A small group of students from Rice University have created a mobile monitoring device designed to monitor possible signs and indicators of epileptic episodes, which could prove very useful for caregivers and significant others of epileptic patients when they are apart from each other.
“Team Seize and Assist”, comprised of engineering students Tiffany Varughese, Ethan Leng, Mihir Mongia, Charles Park, and Andrew Wu, have dubbed the device “SMART Belt” which is short for Seizure Monitoring and Response Transducer. The device wraps around the patient’s chest and utilizes silver chloride electrodes that are similar to the ones used in lie detectors. These electrodes allow the device to detect electrical conductivity as well as monitor respirations, two physiological signs that relate to epileptic episodes.
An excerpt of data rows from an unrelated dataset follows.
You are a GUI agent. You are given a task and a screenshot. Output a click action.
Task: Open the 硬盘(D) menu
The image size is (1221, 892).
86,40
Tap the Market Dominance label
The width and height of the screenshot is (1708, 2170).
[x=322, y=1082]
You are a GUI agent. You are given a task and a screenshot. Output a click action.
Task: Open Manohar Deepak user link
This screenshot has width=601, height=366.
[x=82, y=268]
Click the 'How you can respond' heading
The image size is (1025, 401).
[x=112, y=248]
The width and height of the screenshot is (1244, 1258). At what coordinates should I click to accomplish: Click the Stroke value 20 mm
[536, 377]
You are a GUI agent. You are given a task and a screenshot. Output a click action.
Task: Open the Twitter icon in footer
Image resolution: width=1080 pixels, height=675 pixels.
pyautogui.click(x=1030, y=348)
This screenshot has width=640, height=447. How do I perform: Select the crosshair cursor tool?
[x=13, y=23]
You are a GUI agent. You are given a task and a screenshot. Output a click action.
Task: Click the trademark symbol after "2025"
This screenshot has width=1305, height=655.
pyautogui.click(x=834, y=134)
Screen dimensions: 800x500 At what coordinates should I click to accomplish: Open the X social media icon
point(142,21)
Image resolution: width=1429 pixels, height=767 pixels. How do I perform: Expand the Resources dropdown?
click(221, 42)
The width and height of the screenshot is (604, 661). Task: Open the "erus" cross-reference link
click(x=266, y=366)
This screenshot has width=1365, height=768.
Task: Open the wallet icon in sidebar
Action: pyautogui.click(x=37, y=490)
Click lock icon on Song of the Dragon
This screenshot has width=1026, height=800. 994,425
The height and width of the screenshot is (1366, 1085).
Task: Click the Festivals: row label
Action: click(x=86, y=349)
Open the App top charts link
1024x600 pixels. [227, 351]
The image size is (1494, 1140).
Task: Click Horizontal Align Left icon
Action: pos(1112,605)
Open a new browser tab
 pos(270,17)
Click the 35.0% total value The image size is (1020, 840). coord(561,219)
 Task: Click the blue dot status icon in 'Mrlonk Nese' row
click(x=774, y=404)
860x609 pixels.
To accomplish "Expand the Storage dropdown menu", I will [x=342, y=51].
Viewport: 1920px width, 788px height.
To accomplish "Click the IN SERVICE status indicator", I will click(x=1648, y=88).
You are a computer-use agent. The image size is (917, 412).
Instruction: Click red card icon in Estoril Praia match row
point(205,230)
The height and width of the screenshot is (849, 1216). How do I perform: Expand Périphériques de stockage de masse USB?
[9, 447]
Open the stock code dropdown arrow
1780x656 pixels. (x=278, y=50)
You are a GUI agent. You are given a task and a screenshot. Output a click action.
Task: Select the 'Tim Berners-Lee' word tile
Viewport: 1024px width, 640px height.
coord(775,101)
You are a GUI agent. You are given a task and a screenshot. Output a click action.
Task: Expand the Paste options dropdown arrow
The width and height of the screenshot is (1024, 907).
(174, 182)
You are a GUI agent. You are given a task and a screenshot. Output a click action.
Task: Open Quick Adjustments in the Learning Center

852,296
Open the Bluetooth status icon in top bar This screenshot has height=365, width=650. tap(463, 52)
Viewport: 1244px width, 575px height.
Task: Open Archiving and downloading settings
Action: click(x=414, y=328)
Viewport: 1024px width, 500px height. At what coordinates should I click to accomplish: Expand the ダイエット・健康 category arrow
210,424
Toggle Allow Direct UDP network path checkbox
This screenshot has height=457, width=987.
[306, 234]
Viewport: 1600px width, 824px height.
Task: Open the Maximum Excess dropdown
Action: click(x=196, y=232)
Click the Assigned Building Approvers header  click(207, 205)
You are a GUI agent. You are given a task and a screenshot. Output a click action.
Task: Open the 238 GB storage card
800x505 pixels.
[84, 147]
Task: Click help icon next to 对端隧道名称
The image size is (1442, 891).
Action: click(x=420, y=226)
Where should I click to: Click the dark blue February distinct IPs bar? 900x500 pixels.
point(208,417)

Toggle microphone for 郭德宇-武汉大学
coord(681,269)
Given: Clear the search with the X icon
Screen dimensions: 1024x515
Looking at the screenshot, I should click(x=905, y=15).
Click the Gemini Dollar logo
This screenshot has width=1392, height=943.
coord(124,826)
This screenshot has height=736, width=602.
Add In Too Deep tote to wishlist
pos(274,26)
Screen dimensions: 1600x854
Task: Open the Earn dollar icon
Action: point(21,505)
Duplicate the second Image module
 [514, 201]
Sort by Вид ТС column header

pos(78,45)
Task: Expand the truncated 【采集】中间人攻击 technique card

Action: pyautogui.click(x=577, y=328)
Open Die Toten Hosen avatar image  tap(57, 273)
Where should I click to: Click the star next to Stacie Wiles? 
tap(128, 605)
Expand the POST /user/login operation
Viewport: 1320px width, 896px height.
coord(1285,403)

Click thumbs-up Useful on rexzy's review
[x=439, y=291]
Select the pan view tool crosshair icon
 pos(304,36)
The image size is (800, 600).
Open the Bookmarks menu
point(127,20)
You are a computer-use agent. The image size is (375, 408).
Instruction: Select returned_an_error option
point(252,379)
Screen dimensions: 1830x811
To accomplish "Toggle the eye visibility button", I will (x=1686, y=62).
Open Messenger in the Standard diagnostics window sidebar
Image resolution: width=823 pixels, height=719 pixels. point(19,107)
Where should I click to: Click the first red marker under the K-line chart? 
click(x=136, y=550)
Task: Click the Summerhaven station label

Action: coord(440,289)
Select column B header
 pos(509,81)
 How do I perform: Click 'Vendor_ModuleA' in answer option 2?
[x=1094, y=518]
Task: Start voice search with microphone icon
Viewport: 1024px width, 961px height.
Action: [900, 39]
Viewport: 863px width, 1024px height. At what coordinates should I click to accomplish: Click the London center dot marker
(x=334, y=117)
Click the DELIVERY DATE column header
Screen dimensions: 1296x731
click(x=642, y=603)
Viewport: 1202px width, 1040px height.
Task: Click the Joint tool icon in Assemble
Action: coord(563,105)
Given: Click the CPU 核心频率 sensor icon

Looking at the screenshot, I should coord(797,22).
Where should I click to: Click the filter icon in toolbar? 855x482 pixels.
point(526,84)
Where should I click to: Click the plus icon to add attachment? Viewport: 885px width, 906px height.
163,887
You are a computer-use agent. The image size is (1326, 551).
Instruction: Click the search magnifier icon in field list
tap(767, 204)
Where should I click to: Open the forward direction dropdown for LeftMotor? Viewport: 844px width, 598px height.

This data can then be transmitted via Bluetooth to a personal computer or smart phone, prompting an alert.
Currently, there is no available outpatient means of monitoring seizure activity, so the team hopes to perfect the SMART Belt as an inexpensive and comfortable mobile alternative to inpatient monitoring for the 2.3 million people in the United States living with epilepsy.
The team’s project was funded by Cyberonics Inc., a medical device company located in Houston; and advised by Rice professor of computer technology and electrical and computer engineering, Gary Woods.